The players complained and the league relented. Corporate support of “racial justice” work from athletes went to a completely different level after George Floyd was killed in 2020. As William Rhoden noted in a 2021 retrospective column, “Throughout corporate America, in the wake of police shootings, capped by the public execution of Floyd, Black Lives Matter initiatives emerged like pop-up stores.”
In other words, the revolution was corporatized.
The NBA’s willingness to paint “Black Lives Matter” on the court or allow players to wear jerseys with such hard-hitting slogans as “Education Reform” and “Love Us” would seem to be a dream come true for older black journalists like Rhoden and Wilbon.
What these men, and their younger colleagues, fail to realize is that support comes at a price: complete obedience.
Corporate America now owns the revolutionaries.
There was near-universal condemnation from black journalists and sports commentators toward Kyrie for his refusal to take the COVID shot. Some saw his stance as a betrayal of his community, especially when the media reported on racial inequities in COVID cases and deaths. In addition, Pfizer paid too much money in media sponsorships during 2021 to allow a renegade like Kyrie Irving to influence regular Joes who had a similar feeling about the mandates they were facing.
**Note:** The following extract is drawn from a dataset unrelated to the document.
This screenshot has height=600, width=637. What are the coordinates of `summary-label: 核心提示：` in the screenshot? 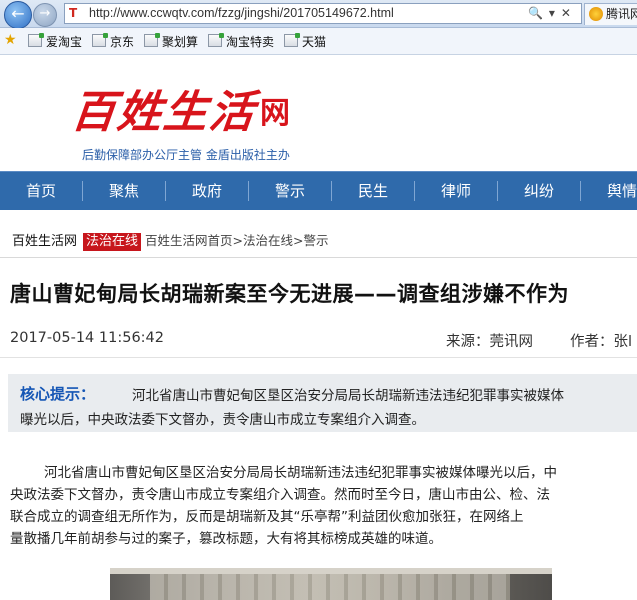 It's located at (58, 394).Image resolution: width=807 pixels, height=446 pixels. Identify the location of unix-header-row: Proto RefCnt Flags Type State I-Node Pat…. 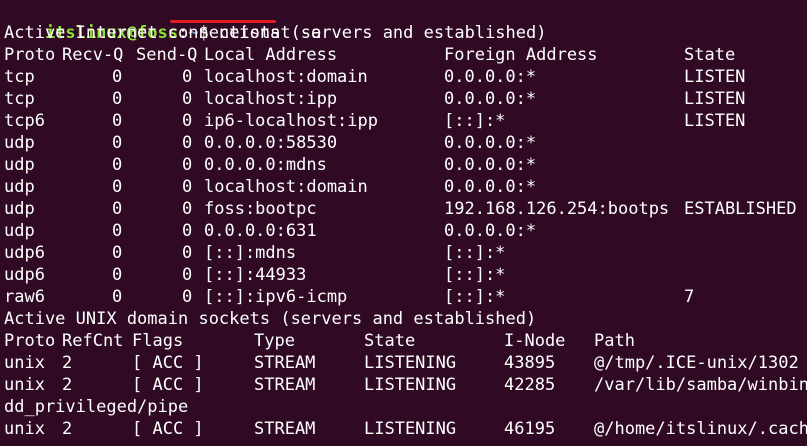
(406, 341).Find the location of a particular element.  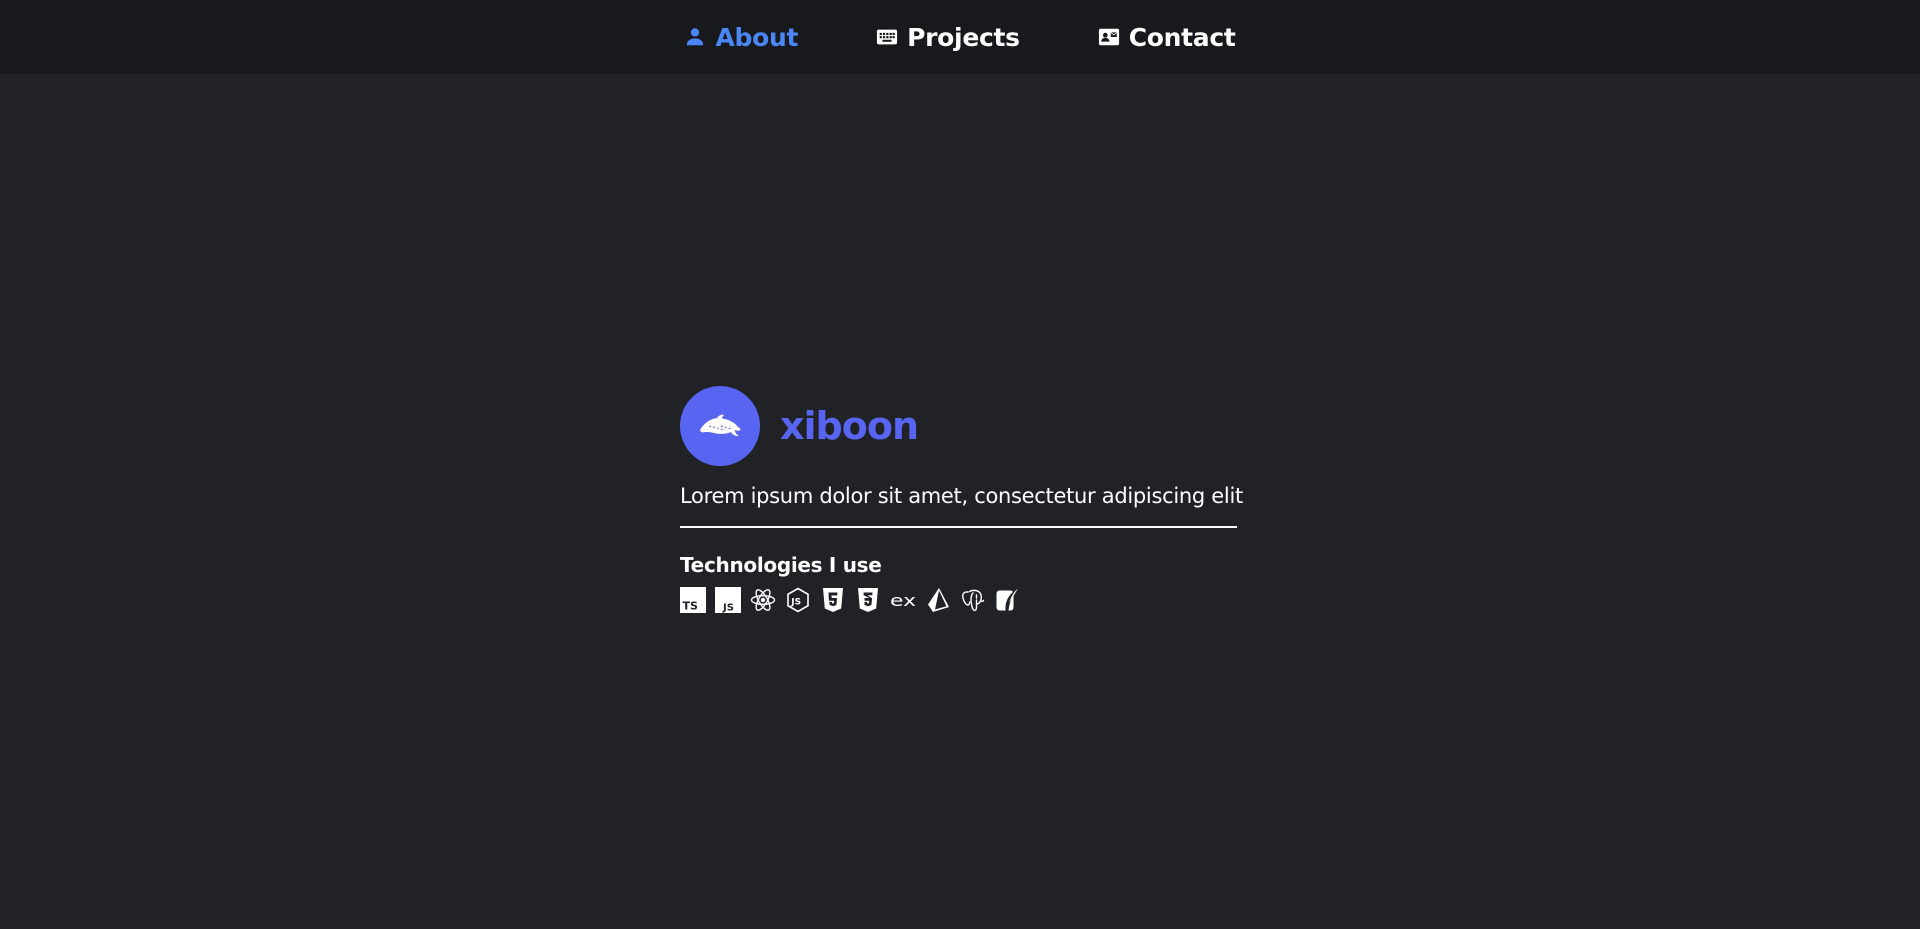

To be clear, Kyrie would face the same punishment if he chose not to bow down to the left’s favorite idol: radical gender ideology. He would be dealing with even more intense pressure if he said he stands for girls’ sports and doesn’t think men who “identify” as women should be allowed to compete against female athletes. Retired NBA player Matt Barnes said something similar last week, but it would receive a lot more coverage from a current player of Irving’s stature.
Ultimately, this is about the use of corporate power, backed by the government and aided by the media, to police the thoughts of Americans.
Golden State Warriors head coach Steve Kerr is the league’s foremost authority on social justice. During the NFL anthem protests, he stated, “I’m proud to be in a league that understands patriotism in America is about free speech.” Now he is saying that “in modern society, with social media, the way things can fan across the globe exponentially and get 5 million hits immediately, every comment matters.”
Kerr, the Nets, and the people who have dutifully tried to keep Kyrie in check for two years all believe “words matter” when it comes to content in a documentary very few people have seen. But somehow, these same people will partner with and defend hip-hop artists who have made millions over the past 30 years pushing death, degradation, and self-destruction in the black community. These are the same communities in which homicide is the leading cause of death for young black men, but for some strange reason the overseers in sports media consider that connection unworthy of their attention.
The people who lionize Muhammad Ali, Jim Brown, John Carlos, and Tommie Smith now do the bidding of drug companies and tell athletes what movies they can watch. In this new era, compliance is mandatory and questions aren’t allowed. The professional overseers are shedding their revolutionary skin before our eyes. They ditched “power to the people” for a new slogan that tested off the charts in focus groups: “Just shut up and dribble.”